Your task:
Rewrite the lines starting with the one containing "You are a GUI" and going on through the one containing "(x=193, y=31)", swapping "click action" for "tap action" and leaving everything else unchanged.

Dataset excerpts:
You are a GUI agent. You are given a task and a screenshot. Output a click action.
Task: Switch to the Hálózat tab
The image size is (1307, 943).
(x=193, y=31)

--

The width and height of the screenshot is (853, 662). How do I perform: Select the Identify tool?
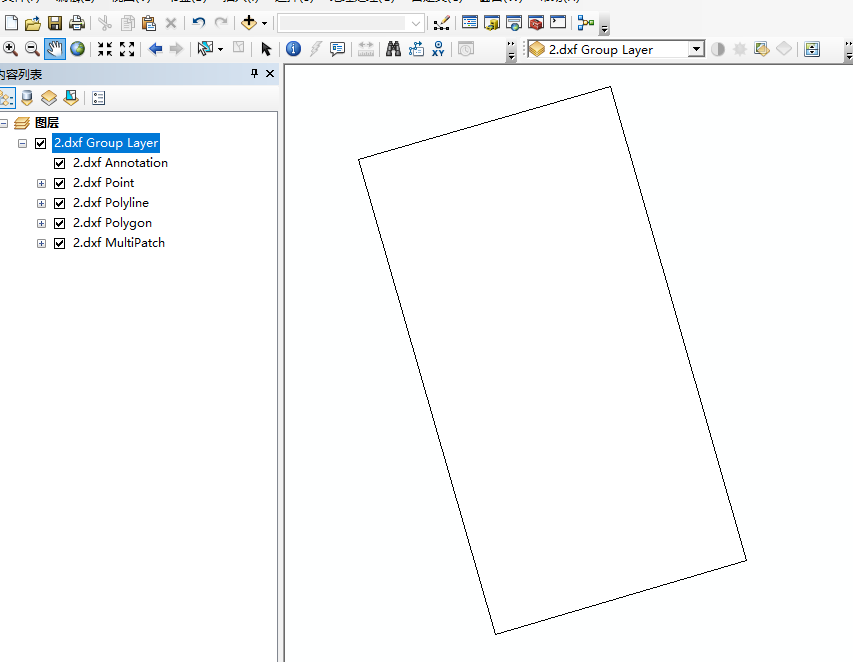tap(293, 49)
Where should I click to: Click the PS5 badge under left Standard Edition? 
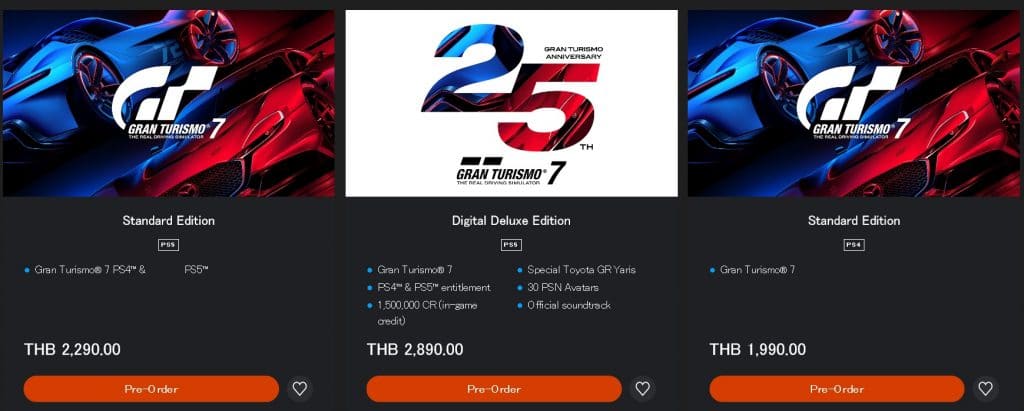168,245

==

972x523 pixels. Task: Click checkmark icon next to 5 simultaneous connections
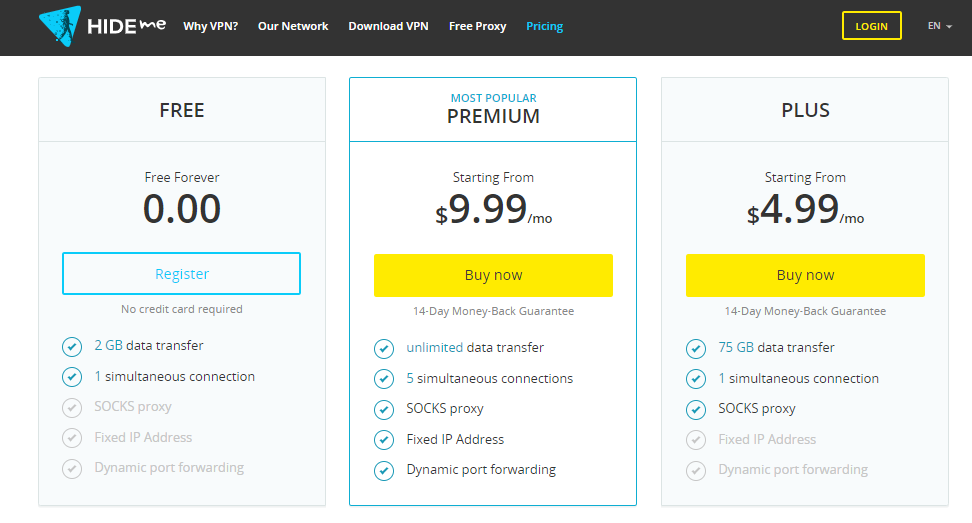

Reply to the task:
You are a GUI agent. You are given a task and a screenshot. Output a tap action.
Task: Switch to the Hálózat tab
The image size is (1307, 943).
(x=193, y=31)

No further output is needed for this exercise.